The Queue: Ready for anything!
It’s funny, we’re doing so much stuff behind the scenes for Midnight that I’ve neglected a whole lot of other stuff around here. I think we need to just slap on the sunglasses and YOLO. I figure if you’re ready for nothing then technically you’re just as ready for anything. Right?
This is The Queue, our daily column where you ask us the questions and we vibe the answers.
Morning! How’s it going.
It’s a gray, rainy day, which is actually one of my favorite kinds of days, as long as I can stay inside and cuddle up.
At the risk of adding to anyone’s workload, with pet battles going away are there any key rewards to earn before Midnight? Sure there’s the chance Blizzard will make it so you can still get the Celestial tournament pets, but knowing Blizzard the pets will share a 12 to 48 hour variable spawn timer across multiple possible locations.
So, the way they’re changing pet battles is in a “going forward…” sense, not in a retroactive one. Though I wouldn’t count on every single doodad and trainer being there forever and ever — especially if they redo older zones again — for now everything that’s currently in the game will still be there. The major thing that’s changing in pet battling for Midnight is that all the new wild pets just take a click to collect. It generates an item in your bag, you use the item, and get a pet in your collection. You don’t have to go 3v3 and make sure you bring your Turnip and all that to catch them.
These new pets also aren’t battlers — they don’t have stats and can’t be slotted into a team. Think the Argent Page.
We also aren’t exactly sure how these pets spawn just yet. I’d say there will likely be a few that take a while, but it’s likely there will be some of certain varieties just kinda hanging out. After all, the entire companion pet system mostly started off as just little animals hanging out in the wild to make the various places around the world seem more lively — hopping frogs at rivers, rats in the cities, bunnies in the countryside.
Q4tQ: Anna, how would you have changed the Warcraft pet battle system to keep it fresh over the past few expansions? Do the pet battle dungeons go far enough? Should they have added more levels or another tier of rarity?
Honestly, they were screwed from the beginning when they had hundreds of pets to collect, and added a stat-based leveling system with rarities. An increased level cap is fine when you have one character and a couple alts to contend with, but even if they only increased the level cap by one (1) level for pet battling, it would be a monstrous task to deal with, even just for the good pets you want to actively battle with, let alone the entire rest of your stable.
The massive, massive number of pets is the entire problem, and also the entire appeal. Even something like the first few iterations of Hunter pets, where you had to go train a pet to learn leveled up abilities and then you could transfer those abilities to your pets would be an issue for progression because there are so many damn pets, and that would arguably be even less fun than taming new wild pets for the appearances.

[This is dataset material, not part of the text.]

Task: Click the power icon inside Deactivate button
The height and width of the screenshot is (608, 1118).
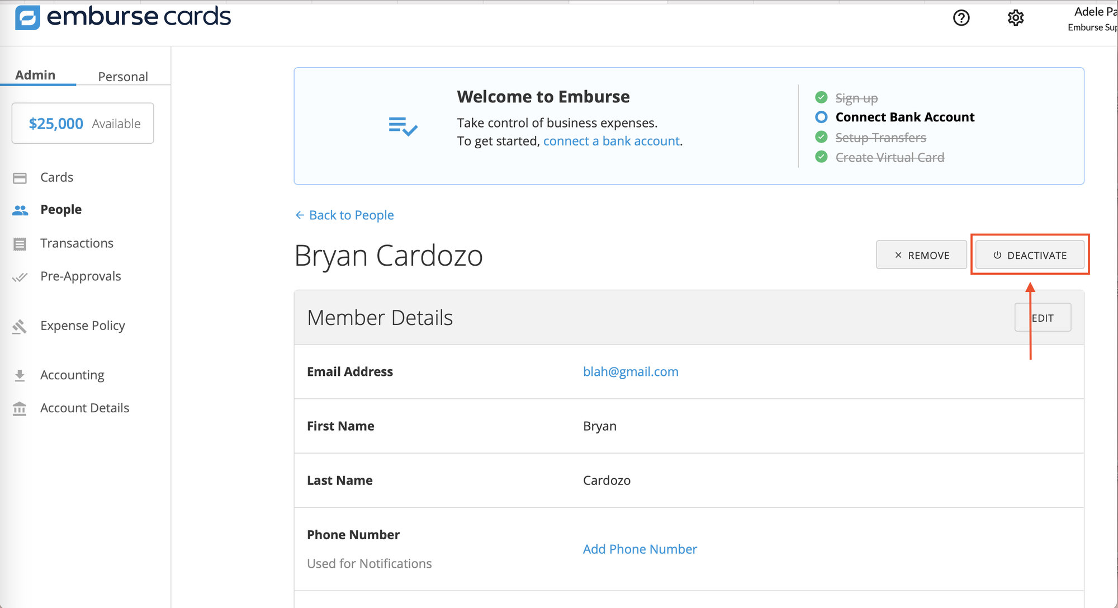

I feel like the best (and perhaps only) way forward for pet battling is to fork it completely into a mobile game. They could do something like a cross-progression “pet of the season” where every couple of months you could earn a new pet in WoW via your linked battle.net. I’m not sure how popular that would be for people who play WoW who haven’t already bought in to the pet battling system, but I’d guess that it would probably capture an audience the other way around. People would play a cute monster battling and collection game who don’t necessarily care to maintain all the other aspects of WoW that are necessary for pet battling — including a PC.

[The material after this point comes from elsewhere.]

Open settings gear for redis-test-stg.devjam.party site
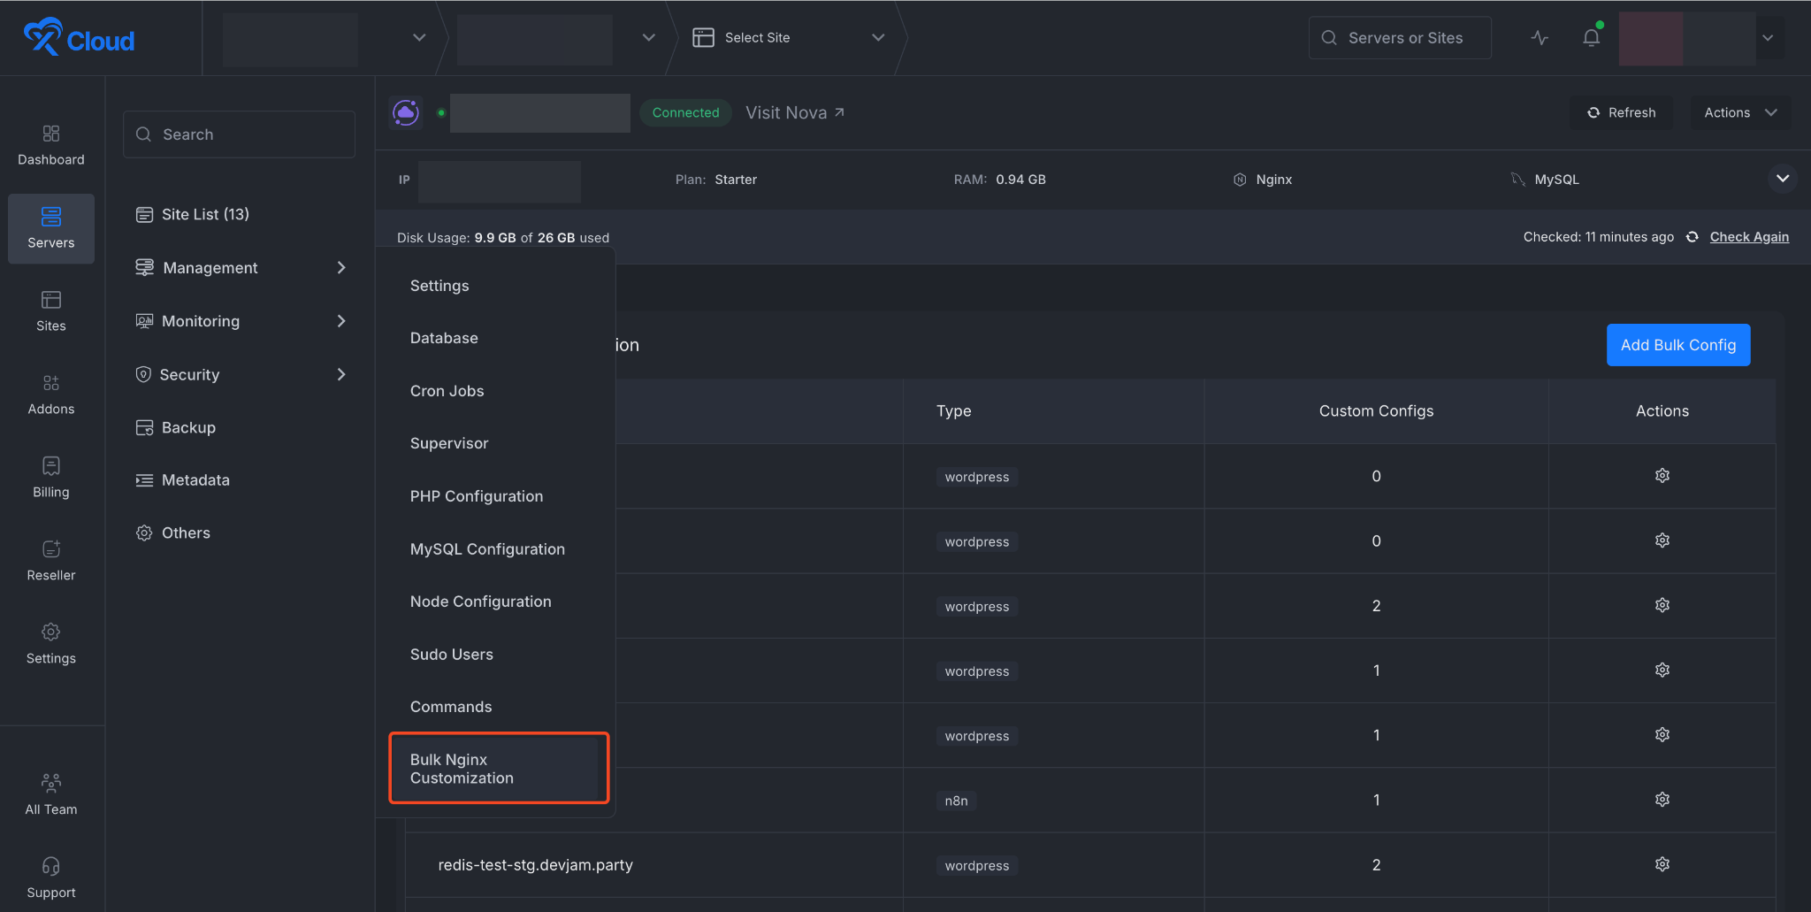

Q4TQ: Now that the Steam Autumn sale is officially over, what games if any, did you end up buying? I walked away with Return to Mysterious Island 1 & 2 Bundle, Haven Moon, Amerzone – The Explorer’s Legacy, Escape Simulator, and Crow Country. All for just over $50. Not to bad of a hull.
The titles I purchased: Squeakross: Home Squeak Home | Monstrum | The House of Da Vinci | Strange Antiquities | Train Valley 2 | Abiotic Factor
I’ve been playing Squeakross on and off since I got it. I like having lightweight puzzle games like that I can plink away at in my spare time, and not only is Squeakross a well-done and cute puzzle game, the decor gameplay loop is also fun, and they keep giving me links to cute rat pics and charities in my in-game “email.” Well worth it. Train Valley is also going to scratch that particular puzzle itch pretty well, I think, when I get around to it.
I played through Strange Antiquities to an end over the weekend, and it was pretty fun. I do love the way the stories play themselves out in these games, and I need to go back and redo it for a new ending, but I don’t see a new game+ option, and I don’t really want to have to re-identify all the items, so it may be on the shelf for a little bit.
I also started in on Abiotic Factor and I’m honestly not sure yet whether I like it or not. It has a vibe similar to a Half Life, with the art style and some of the aspects of the lore and how it plays, but I was expecting more of a survival play aspect, and I haven’t figured out yet how to make, like, water. I have a feeling there’s a specific trigger I’m missing, which goes more toward RPG mechanics than survival, so I’m just kind of annoyed.